Anne Rice Returns to her Faith
Anne Rice shocked her fan base in 2005 by releasing a hagiographical novel about Christ, imagining his early life and the Jewishness of his family and roots. She followed that with Christ the Lord: Road to Cana earlier this year, taking the story up to the beginning of Jesus’ adult ministry. Reviews have been mostly positive, with a small but critical minority bemoaning Rice’s newfound zeal and the drastic turn she has taken from the vampire fiction that made her famous. When, the naysayers asked, did Anne Rice get religion?
Here is their answer. Curious fans, devout Catholics, and undecided spiritual seekers alike will find something valuable in Rice’s new spiritual memoir, Called Out of Darkness.
In it, she details the transformations inherent in becoming what she calls “a writer consecrated to Christ,” who has turned her back on the achingly lonely fiction of The Vampire Chronicles, not to mention the erotica she has penned under other names.
The first half of the memoir is a thick description of the sensuality and visual feast that was her Catholic childhood. Rice discusses how it was Catholicism, not books, that first shaped her as a writer. Whereas other writers were early and voracious readers as children, Rice reveals that reading was a chore for her well into adulthood, but that Catholicism—with its visual opulence, evocative sounds, and tantalizing smells—fused itself to her imagination from the beginning.
The New Orleans of her childhood was a vibrant, thriving place precisely at the time when Catholicism was on the ascendant in postwar America. Rice also discusses how television, film, and radio shows shaped her soul and sparked her imagination. With those influences, and parents who were first-generation intellectuals who encouraged their daughters' wild creativity (even to the point of allowing them all to rename themselves, as “Anne” did when she started school), an innovative and original life seemed inevitable.
As with many creative people, Rice’s push on the boundaries of imagination led her to also question her church, her inherited faith, and even the existence of God. She jettisoned her Catholicism in college like a reptile shedding its skin in the light of a new sun. She did not look back for thirty-eight years, embracing atheism as natural and right in contrast to the ludicrousness of belief. Still, Rice reveals, there were some things she never quite abandoned, including her love for religious art and her desire to go on pilgrimages all over the world—a desire she indulged many times.
By the late 1990s, Rice was almost compulsively buying up churches and religious properties in her hometown of New Orleans and beginning a slow but beautiful return to faith, the discovery of which takes up the second half of the memoir. Readers who are familiar with the progression of James Fowler’s various “stages of faith” will observe the almost textbook evolution of Rice’s religion, including the conventional acceptance of received truths (stage three), the rejection of those beliefs in the struggle for self-definition (stage four), and the joyful synthesis that is possible when one discovers the divine (stage five).

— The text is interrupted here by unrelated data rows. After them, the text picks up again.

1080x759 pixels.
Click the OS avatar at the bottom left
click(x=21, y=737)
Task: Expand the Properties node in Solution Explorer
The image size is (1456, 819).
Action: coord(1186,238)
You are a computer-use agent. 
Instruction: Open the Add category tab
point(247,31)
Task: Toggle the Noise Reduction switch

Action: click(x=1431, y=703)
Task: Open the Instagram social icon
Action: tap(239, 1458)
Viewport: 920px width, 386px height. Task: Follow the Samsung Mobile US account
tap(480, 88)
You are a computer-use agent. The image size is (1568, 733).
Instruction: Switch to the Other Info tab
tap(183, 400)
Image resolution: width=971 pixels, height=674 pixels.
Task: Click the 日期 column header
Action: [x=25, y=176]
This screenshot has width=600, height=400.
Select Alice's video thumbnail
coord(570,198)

When Rice did return to Catholicism, it was to a post-Vatican II Church with its English mass and more ecumenical leanings, as well as a denominational crisis in the form of emerging pedophilia scandals. Rice found the adjustments and problems disorienting but the essence of Catholicism was, for her, unchanged: Christ was present in the mass, there on the altar, waiting for her. In the memoir she waxes fairly rhapsodic about the mystical union that is possible with Christ, sounding at times like a modern-day Saint Teresa of Avila.
In some ways, the book is shockingly impersonal. It is a rumination on religious faith, not a writerly tell-all, so readers shouldn’t expect to find behind-the-scenes career details of how Rice got published (it’s barely mentioned), how she regarded the film adaptation of Interview with the Vampire, or how she feels about her tremendous commercial success. Also missing are intense personal details like how Rice’s faith might have been tried by the devastations of Katrina in 2005, shortly after she had left her native New Orleans, or the earlier and more private despair she felt when her young daughter Michele died of leukemia in 1972.
Both Michele’s life and her death are almost like a footnote in Rice’s story, with no reflection on either. In an otherwise deeply contemplative, even broody, memoir, such a lacuna feels like a glaring omission, but the reader gets the distinct impression that some events in Rice’s life are simply too painful for her to discuss. Other difficult trials, like her mother’s alcoholism or her husband’s death in 2002, are discussed but by no means dissected. The memoir shows a quiet restraint, which some people, perhaps especially those of Rice’s generation, will find refreshing.